WHAT TO WORK ON.
1. Rewrite the part of the bee health report starting with "These include bee" and going on through "of these factors.", replacing "diet and nutrition" with "forage quality".
2. Answer these questions using the bee health report:
(a) What is the estimated annual value of insect pollination to U.S. agricultural production?
(b) Since 2006, what is the average annual overwinter colony loss from all causes, according to USDA estimates?
(c) Which farm bill reauthorized and expanded the earlier pollinator provisions?

TEXT PROVIDED.
Bee Health - Background and Issues for Congress
Below is a Congressional Research Service Report on Bee Health
Extracts from the summary of the report follow:
Bees, both commercially managed honey bees and wild bees, play an important role in global food production. In the United States alone, the value of insect pollination to U.S. agricultural production is estimated at $16 billion annually, of which about three-fourths is attributable to honey bees.
Worldwide, the contribution of bees and other insects to global crop production for human food is valued at about $190 billion.
Given the importance of honey bees and other bee species to food production, many have expressed concern about whether a “pollinator crisis” has been occurring in recent decades.
The report indicates that In the United States, USDA estimates of overwinter colony losses from all causes have averaged more than 30% annually since 2006.
To date, the precise reasons for bee colony losses are not yet known. Reasons cited for bee declines include a wide range of possible factors thought to be affecting pollinator species.
These include bee pests and disease, diet and nutrition, genetics, habitat loss and other environmental stressors, agricultural pesticides, and beekeeping management issues, as well as the possibility that bees are being affected by cumulative, multiple exposures and/or the interactive effects of several of these factors.
Following heightened concern over honey bee colony losses in 2006-2007, Congress provided for increased funding for bee research, among other types of farm program support to protect pollinators, as part of the 2008 farm bill (P.L. 110-246).
The 2014 farm bill (P.L. 113-79) reauthorized and expanded many of these provisions, addressing managed honey bees and native
pollinators as part of the law’s research, conservation, specialty crop, and miscellaneous title provisions.
In addition, outside the farm bill debate, H.R. 2692 would suspend registrations of neonicotinoids and ban new registrations of any pesticide for use unless EPA determines the insecticide would not cause unreasonable adverse effects on pollinators, including honey bees and native bees, as well as other pollinators.
It would be good for the environment to actively encourage legislators to support this Bill.

THE DATA.
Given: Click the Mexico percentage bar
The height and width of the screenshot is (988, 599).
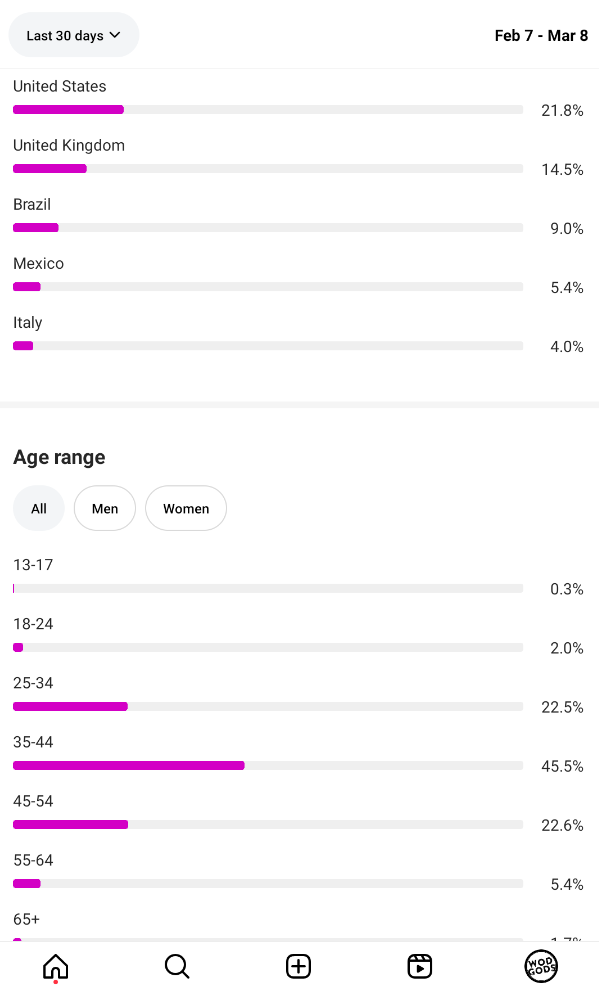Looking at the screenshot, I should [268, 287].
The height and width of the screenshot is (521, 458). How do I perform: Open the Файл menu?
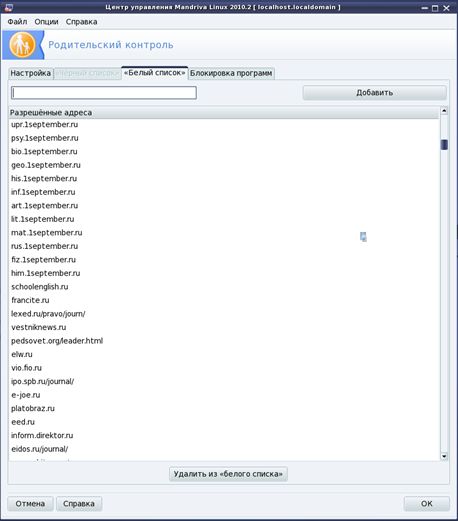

---

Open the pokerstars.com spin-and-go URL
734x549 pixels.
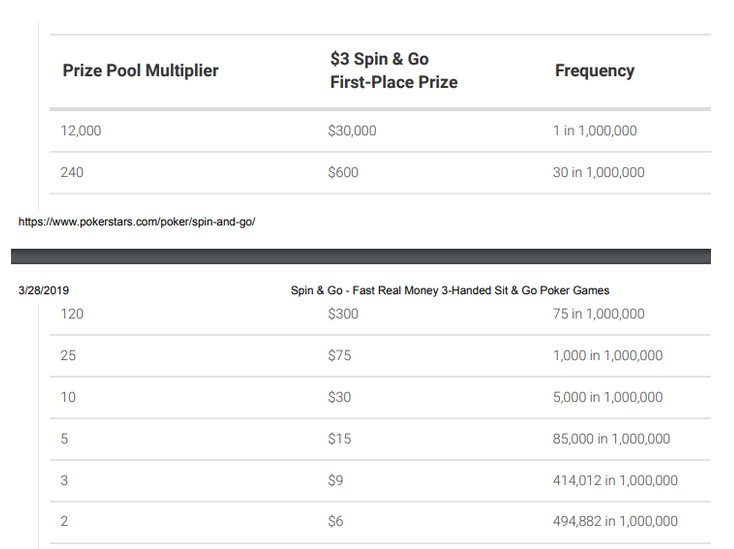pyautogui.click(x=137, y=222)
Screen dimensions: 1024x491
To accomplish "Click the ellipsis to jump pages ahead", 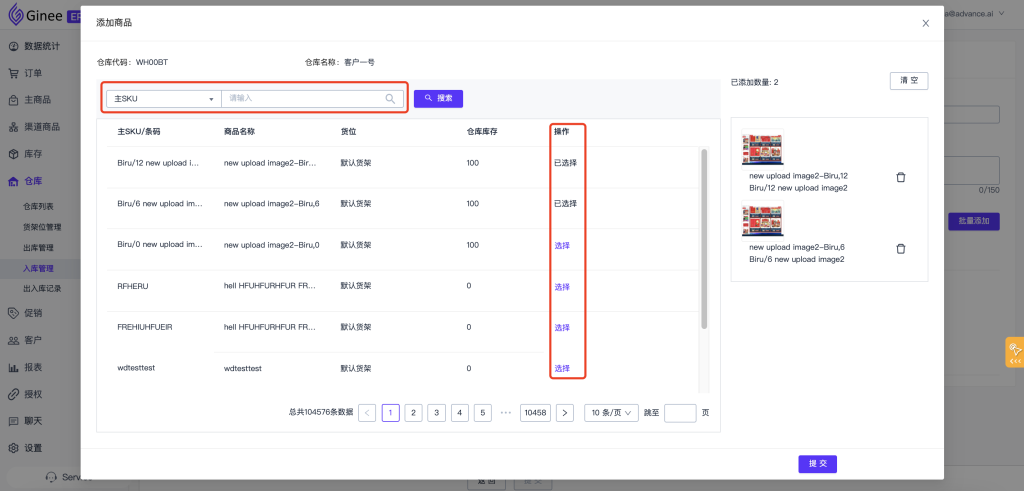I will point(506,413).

TASK-BY-TASK RESULTS.
1.
These include bee pests and disease, forage quality, genetics, habitat loss and other environmental stressors, agricultural pesticides, and beekeeping management issues, as well as the possibility that bees are being affected by cumulative, multiple exposures and/or the interactive effects of several of these factors.

2.
(a) About $16 billion annually.
(b) More than 30%.
(c) The 2014 farm bill (P.L. 113-79).